Staff Reliability Engineer
Job Type: Full Time / Permanent
A Senior Reliability Engineer at is an engineer who has a deep level of knowledge in systems, software engineering and associated automation, tooling, and processes. They possess a breadth and depth of knowledge that allows them to iteratively improve the operability, observability, reliability, scalability, and performance of the systems to reduce the operational overhead, reduce risks and simplify the ecosystem. They drive operational excellence by enabling Balanced Product Teams and other Partner Teams to up-level the health of their services in production, improve reliability, and empower them to self-serve and run their services by having strong partnerships and continuous collaboration.
JOB RESPONSIBILITIES: • Leads software lifecycle, reliability, observability, and efficiency across product teams within your domain • Demonstrates operational excellence by leading major automation, toil reduction initiatives, simplifying ecosystem, and reducing risks • Guides product teams on building resilient and observable architectures • Builds products to help teams manage their own reliability • Advises product teams within your domain on capacity planning, chaos engineering, and DR/HA • Works with product owners within domain to define reliability best practices and set standards for SLIs/SLOs and error budgets • Mentors and assists engineers on team.

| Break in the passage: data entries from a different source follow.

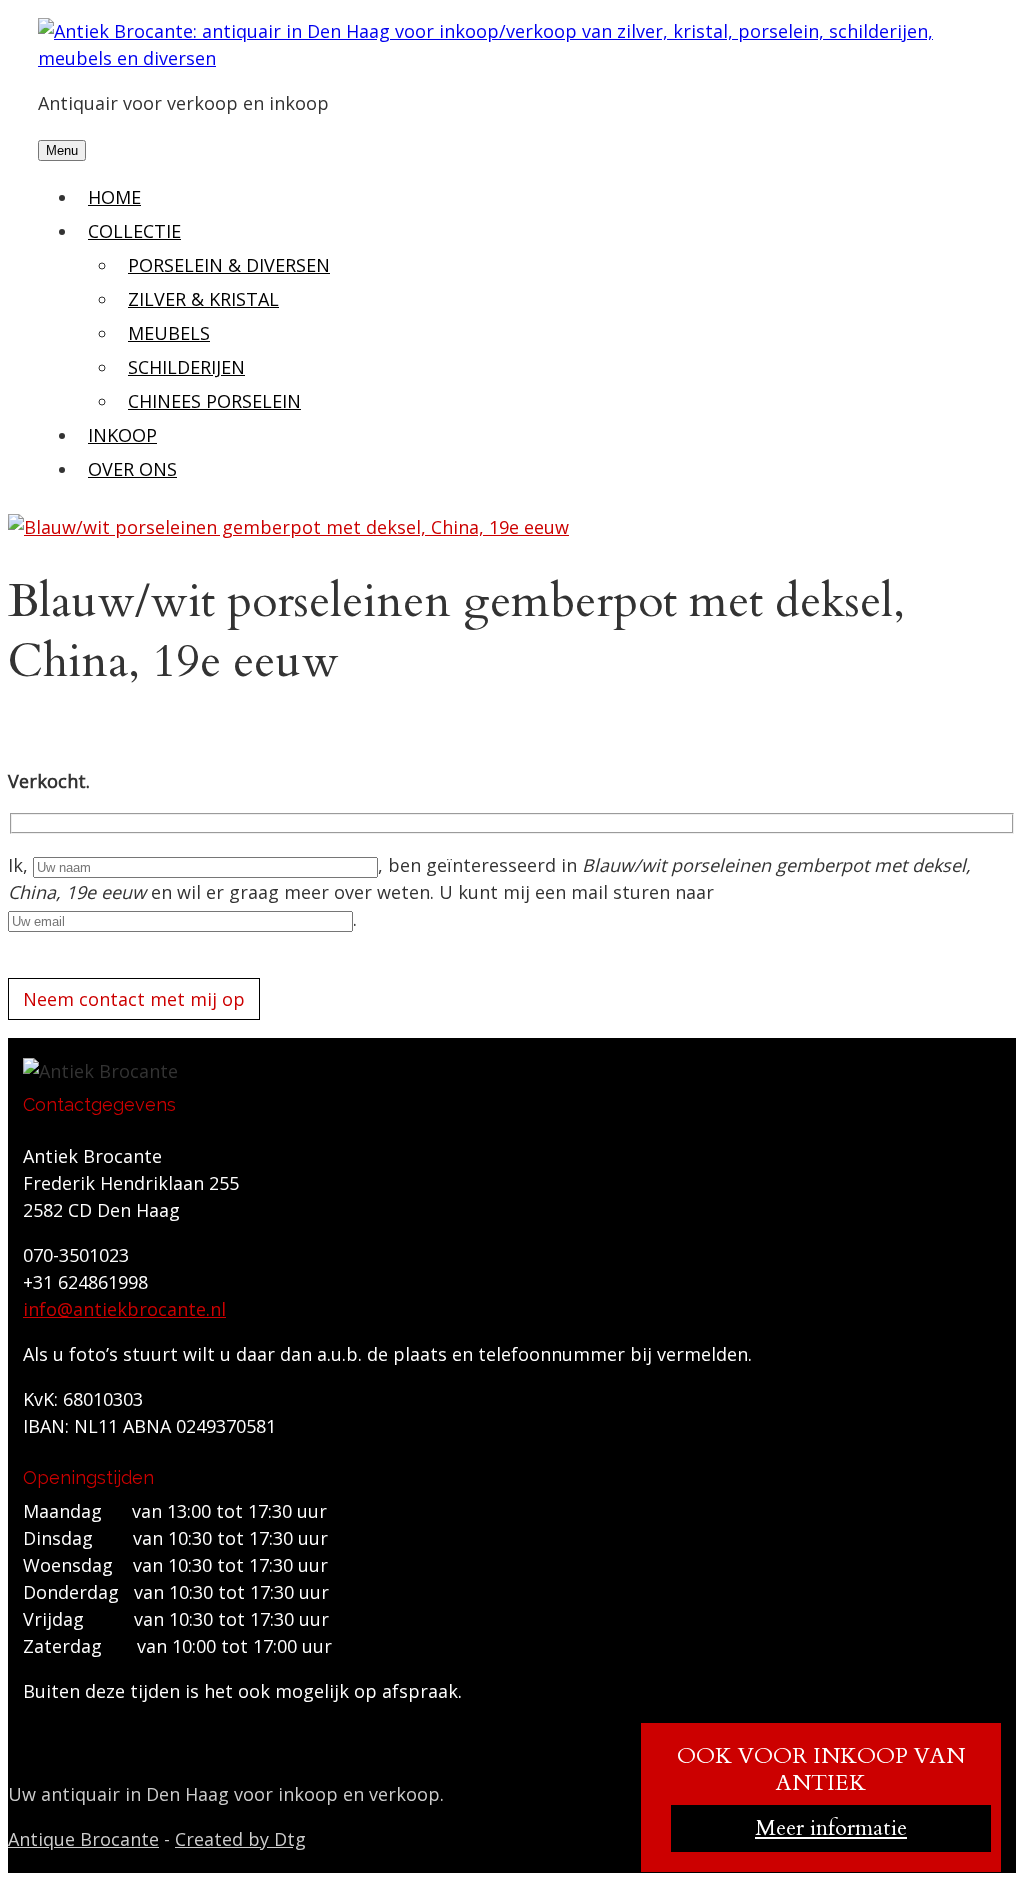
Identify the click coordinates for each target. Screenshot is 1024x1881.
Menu (62, 150)
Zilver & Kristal (203, 299)
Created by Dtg (240, 1839)
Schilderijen (186, 367)
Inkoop (122, 435)
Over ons (132, 469)
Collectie (134, 231)
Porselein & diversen (229, 265)
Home (114, 197)
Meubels (169, 333)
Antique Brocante (83, 1839)
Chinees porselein (214, 401)
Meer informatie (831, 1828)
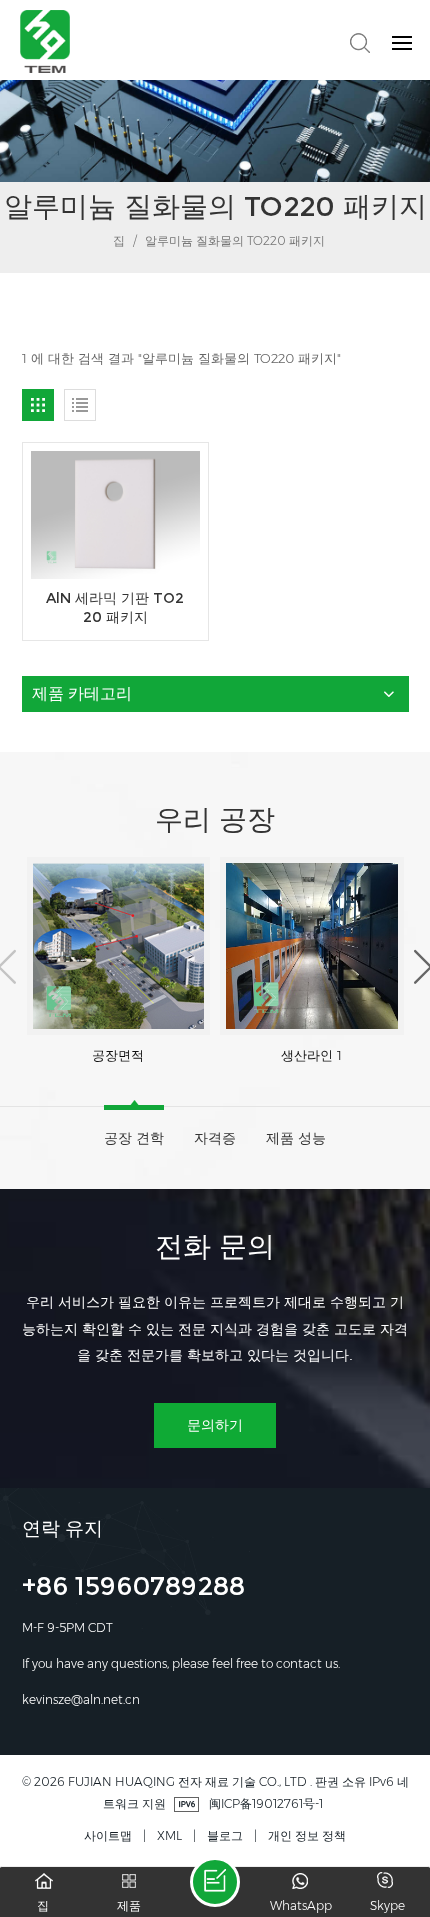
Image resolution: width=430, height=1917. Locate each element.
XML (169, 1835)
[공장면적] (119, 945)
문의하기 (215, 1425)
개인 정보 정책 (307, 1835)
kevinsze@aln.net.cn (81, 1699)
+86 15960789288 (133, 1589)
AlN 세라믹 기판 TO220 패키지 (115, 607)
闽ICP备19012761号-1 (266, 1803)
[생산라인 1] (312, 945)
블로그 (225, 1835)
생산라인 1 (311, 1055)
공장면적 (118, 1055)
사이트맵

QUALIFICATIONS REQUIRED: • Bachelor’s Degree or equivalent in MIS, Computer Science, or related field • 6+ years of experience in software development • Have strong programming skills in one or more languages – Java, Python, Go or Node.js • Proven ability to manage multiple competing priorities • Advanced in-depth knowledge of application design patterns, event-driven architecture, database schemas, and testing strategies • Demonstrated experience with large scale application troubleshooting and performance tuning • Demonstrated experience working with at least one major cloud platforms (GCP, AWS, or Azure) • Deep experience in one of more Observability platforms – Prometheus, InfluxDB, Grafana, ELK or APM • Deep experience in at least one PasS & Containers – Openshift, Cloud Foundry, Kubernetes or equivalent • Deep experience with one or more configuration management systems like Chef, Ansible, Puppe.t
PREFERRED: • Advanced in-depth knowledge and experience with continuous integration, continuous deployment, and test-driven development • Advanced deep understanding of systems architecture, UNIX internals, networking topologies, multi-cluster applications, multi-tenant platforms, and systems/network security.